* **Tasks to carry out**:
1) Transcribe the Valneva SE text from "- Products: Development" up to and including "the United States.".
2) Pick up the text about Valneva SE after its final sentence and continue writing it.

* **Text passage**:
####################
Valneva SE
- Company type: Societas Europaea
- Traded as: Euronext Paris: VLA CAC Mid 60
- ISIN: FR0004056851
- Industry: Biotechnology
- Predecessor: Merger of Intercell and Vivalis SA
- Founded: 2013
- Headquarters: Saint-Herblain, France
- Key people: Thomas Lingelbach (CEO), Anne-Marie Graffin (Chairwoman of the Board of Directors)
- Products: Development of vaccines
- Website: www.valneva.com

= Valneva SE =

Franco-austrian vaccine company

Valneva SE is a specialty vaccine company registered in Saint-Herblain, France, developing, producing and commercializing vaccines for infectious diseases. It has manufacturing sites in Livingston, Scotland; Solna, Sweden, and Vienna, Austria; with other offices in France, Canada and the United States.

==Background==
Valneva was founded in 2013 through the merger of Austrian company Intercell and French company Vivalis SA. It has been listed since May 2013 on Euronext Paris Paris and since May 2021 on the US Nasdaq. Valneva used to be listed on the Vienna Stock Exchange.

==Products==
=== Marketed vaccines ===
Vaccines marketed by Valneva include Ixiaro, a vaccine against Japanese encephalitis (approved in Europe, America and Australia) Dukoral, a vaccine against cholera and LT-ETEC (approved in Europe, Canada and Australia) and IXCHIQ, a vaccine against the chikungunya virus (live-attenuated, single-dose).

=== Failed developments ===
Some of its candidates have failed in clinical trials: VLA43, a therapeutic vaccine against Pseudomonas aeruginosa, V710, a therapeutic vaccine against Staphylococcus aureus (in collaboration with Merck), and IC41, therapeutic vaccine against hepatitis C.

=== R&D ===
Valenava announced positive results of its Phase 1 clinical trial in November 2025, but added that despite the medical need, regulatory pathways and market opportunities for potential Zika vaccines remain uncertain unless the company finds a major investor.

=== COVID-19 vaccine ===

Valneva along with Dynavax Technologies developed a candidate inactivated whole virus vaccine against COVID-19, VLA2001, derived from its Ixiaro Japanese encephalitis vaccine, which underwent a Phase 1/2 trial in the United Kingdom. The Phase 1/2 trial had 150 participants, testing three dose levels for safety, tolerability, and immunogenicity. The trial was expected to be complete by 15 February 2021, with full reporting completed by August 2021.
####################
* **Source material**:
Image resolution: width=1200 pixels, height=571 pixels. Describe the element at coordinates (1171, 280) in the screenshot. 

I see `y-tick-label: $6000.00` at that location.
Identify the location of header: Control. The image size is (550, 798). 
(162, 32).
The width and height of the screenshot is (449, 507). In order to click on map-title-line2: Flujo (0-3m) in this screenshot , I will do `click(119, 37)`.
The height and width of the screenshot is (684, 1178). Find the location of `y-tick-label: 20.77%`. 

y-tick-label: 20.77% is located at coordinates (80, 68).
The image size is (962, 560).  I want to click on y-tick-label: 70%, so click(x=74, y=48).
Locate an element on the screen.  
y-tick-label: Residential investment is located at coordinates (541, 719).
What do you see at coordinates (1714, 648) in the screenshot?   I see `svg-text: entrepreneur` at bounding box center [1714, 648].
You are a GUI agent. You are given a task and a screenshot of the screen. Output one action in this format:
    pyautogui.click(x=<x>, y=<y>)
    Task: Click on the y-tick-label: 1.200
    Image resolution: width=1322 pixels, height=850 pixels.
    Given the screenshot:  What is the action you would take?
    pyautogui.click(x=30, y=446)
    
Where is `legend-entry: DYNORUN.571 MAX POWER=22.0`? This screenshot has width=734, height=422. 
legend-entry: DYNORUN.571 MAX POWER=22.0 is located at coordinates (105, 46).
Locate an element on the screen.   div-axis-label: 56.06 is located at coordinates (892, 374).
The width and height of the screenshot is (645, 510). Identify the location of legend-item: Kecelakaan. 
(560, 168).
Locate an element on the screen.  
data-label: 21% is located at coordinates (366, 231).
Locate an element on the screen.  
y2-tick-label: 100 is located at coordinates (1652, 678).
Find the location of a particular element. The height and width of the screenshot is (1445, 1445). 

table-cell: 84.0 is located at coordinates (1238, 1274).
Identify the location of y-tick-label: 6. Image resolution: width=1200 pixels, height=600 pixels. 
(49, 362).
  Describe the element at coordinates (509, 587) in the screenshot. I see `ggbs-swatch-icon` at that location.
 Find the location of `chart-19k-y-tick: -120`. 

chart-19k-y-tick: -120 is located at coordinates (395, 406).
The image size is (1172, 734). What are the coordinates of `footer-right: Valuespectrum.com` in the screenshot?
####################
* **Response list**:
1)
- Products: Development of vaccines
- Website: www.valneva.com

= Valneva SE =

Franco-austrian vaccine company

Valneva SE is a specialty vaccine company registered in Saint-Herblain, France, developing, producing and commercializing vaccines for infectious diseases. It has manufacturing sites in Livingston, Scotland; Solna, Sweden, and Vienna, Austria; with other offices in France, Canada and the United States.

2)
Valneva and dynavax technologies had reached an agreement with the UK government to provide up to 100 million doses to be manufactured at its facility in Livingston, Scotland. The UK government pre-ordered 60 million doses. The trials were supported by the UK National Institute for Health Research and four British universities. Due to government support, Valneva would progress immediately into Phase 3 trials and develop production capacity before the full evaluation of the Phase 1/2 trial, rather than the traditional slower sequential approach which has lower financial risk.

The company manufacturing facility in Livingston, Scotland produces the VLA2001 vaccine.

In September 2021, Valneva announced that the UK government had cancelled their vaccine order. The cancellation reason was not officially given, but seemed to be related to difficulties getting building materials due to Brexit and not vaccine quality.

On 14 April 2022, the UK Medicines and Healthcare products Regulatory Agency (MHRA) approved the vaccine, being the first in the world to do so.

On 17 May 2022 the European Commission cancelled its advance purchase agreement for the vaccine which would have seen Valneva provide 60 million doses over two years.